Nous avons vécu quelques mois au-dessus de chez Léon. 

Une maison comme un pansement. 

Je l’avais aimé tout de suite avec sa façade de saloon. 

Nous étions arrivés un soir, ma mère et moi après plusieurs heures de train sur des sièges en skai marron que des petits néons jaunes éclairaient régulièrement sur tous les rangs, si bien, que je voyais très bien les larmes de ma mère rouler sur ses joues. 

Mon père était venu jusque dans le wagon, nous accompagner, déposer nos deux sacs et la grosse valise de cuir. Peut-être tenait-il à s’assurer de notre départ ? Moi, avec ma frimousse de petite fille interrogative de ce qui se passait là, et ma mère avec sa rancœur ? Sa tristesse ? Sa peur de l'avenir ? Que sais-je de ce qu’elle éprouva dans ces moments où l’on se sent rejetée, bannie d’une vie, pour une plus jeune, une plus fraîche ?

Son ventre était déjà énorme de six mois d’un gros bébé. Elle portait mon frère.

 

J’aime ces lueurs tardives où le jour s’emmêle à la nuit. Le ciel mauve et la façade de nos antres éclairés par la lumière des lampadaires. Et ce soir-là, il me revient le vent, soufflant dans les ruelles, emportant papiers jetés des poches, mégots à moitiés écrasés, poussières du jour et déjà les ombres de la nuit. Beaucoup de mes souvenirs de la petite enfance sont des souvenirs de nuit.

 

Léon avait déjà fermé ses portes et je n’entendrai que le lendemain, le brouhaha du café, ses cliquetis, ces voix enrouées, ses injonctions, ses bruits de vaisselle, de chaises qu’on tirent sur le parquet, celui de la tireuse et de la machine à café.

Ce soir là, seulement le vent et un volet qui grince et qui tape et taperait toute la nuit. Me vient en pensée les vieux western du mardi soir avec ces maisons qui ne semblent être qu’un décor de bois, juste pour immortaliser une rue, une arrivée dans le silence angoissant du vent et d’un drame sur le gril.

 

Nous avons attendu devant chez Léon après avoir toqué. Nous avons entendu les pas traînant et le “qui c’est ?” et le cliquetis dans les deux serrures de la porte du café, l’un en bas et l’autre en haut de la porte. 

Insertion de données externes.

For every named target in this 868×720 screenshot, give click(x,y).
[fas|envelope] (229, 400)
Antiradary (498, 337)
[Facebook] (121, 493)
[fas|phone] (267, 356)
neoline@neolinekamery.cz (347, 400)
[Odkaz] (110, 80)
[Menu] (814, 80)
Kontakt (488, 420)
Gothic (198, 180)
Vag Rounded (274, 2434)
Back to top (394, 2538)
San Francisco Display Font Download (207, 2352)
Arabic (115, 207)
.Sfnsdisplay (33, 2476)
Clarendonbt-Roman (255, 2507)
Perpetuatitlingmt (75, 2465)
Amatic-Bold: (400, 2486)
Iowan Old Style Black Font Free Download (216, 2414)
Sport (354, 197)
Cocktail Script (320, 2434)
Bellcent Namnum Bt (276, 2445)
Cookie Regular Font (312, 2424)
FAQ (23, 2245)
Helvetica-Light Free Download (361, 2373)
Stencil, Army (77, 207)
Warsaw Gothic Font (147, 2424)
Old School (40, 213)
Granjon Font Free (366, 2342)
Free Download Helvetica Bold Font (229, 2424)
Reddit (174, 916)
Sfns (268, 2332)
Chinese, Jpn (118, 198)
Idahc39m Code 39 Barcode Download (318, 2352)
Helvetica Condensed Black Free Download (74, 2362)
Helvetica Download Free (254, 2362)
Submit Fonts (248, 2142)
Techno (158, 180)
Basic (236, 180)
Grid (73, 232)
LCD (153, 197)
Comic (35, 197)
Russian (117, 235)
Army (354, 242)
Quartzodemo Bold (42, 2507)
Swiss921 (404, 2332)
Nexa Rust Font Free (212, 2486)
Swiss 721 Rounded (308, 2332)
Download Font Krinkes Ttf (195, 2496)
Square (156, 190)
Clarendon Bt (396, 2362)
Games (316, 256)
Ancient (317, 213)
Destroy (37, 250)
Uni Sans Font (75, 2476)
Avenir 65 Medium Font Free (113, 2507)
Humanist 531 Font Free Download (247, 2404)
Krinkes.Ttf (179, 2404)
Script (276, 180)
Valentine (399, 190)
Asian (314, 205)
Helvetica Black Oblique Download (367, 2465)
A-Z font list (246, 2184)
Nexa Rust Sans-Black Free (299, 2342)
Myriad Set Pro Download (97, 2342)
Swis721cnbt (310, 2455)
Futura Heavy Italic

Ah ! Vous êtes la petite dame pour la location du d’ssus ? On vous attendait plus tôt ! Et l’énorme Léon s’en va chercher clef de la porte du logement en nous faisant passer par derrière, un escalier de bois menant directement sur la chambre meublée et l’espace cuisine grande comme une boite d’allumette où nous allions tenter de rebâtir notre avenir.

 

Ce soir-là, après avoir rangé une partie de nos sacs dans la petite armoire. Nous avons trempé quelques biscuits dans du lait chaud. et nous nous sommes recroquevillées sous l’énorme édredon dans le seul lit de la pièce. Ma mère et son ventre me tournant le dos. Le bruit du vent et de ses sanglots.

 

Le matin, la mise en place du café me réveilla et puis, Françoise, la femme de Léon est venue toquer à la porte, nous apportant du chocolat, un peu de pain frais et un thermos de café. Ce qui déclencha une avalanche de larmes de la part de ma mère. Génée, je regardais par la fenêtre pendant que Françoise tentait de la consoler. 

Point de chevaux, ni de cowboys de mon point de vue, quelques passants d’un village trop tranquille, des femmes allant faire quelques courses et un ou deux hommes en tenue de travail entrant ou sortant du café.

 

Pendant ces quelques mois, juste avant la naissance de mon frère, nous allions être consolées, chouchoutées par Françoise, Alice, Madeleine, des femmes aimantes, soudées à l’odeur de café et d’eau de violette. Les hommes nous regarderaient de loin. 

 

Malgré le chagrin qui se propageait en-dehors de ma mère et se répandait dans la petite chambre au-dessus du bar, je redeviendrai l’espiègle et rêveuse petite fille en quête d’expériences, d’aventures et d’amour. Première expérience du chagrin qui ne laisserait en moi qu’une légère peur de l’abandon, qu’un voile délicat de brume parfois, s’envolant toujours grâce au chaud et puissant rayon du soleil sur ma peau, éveillant en moi le désir puissant de vivre.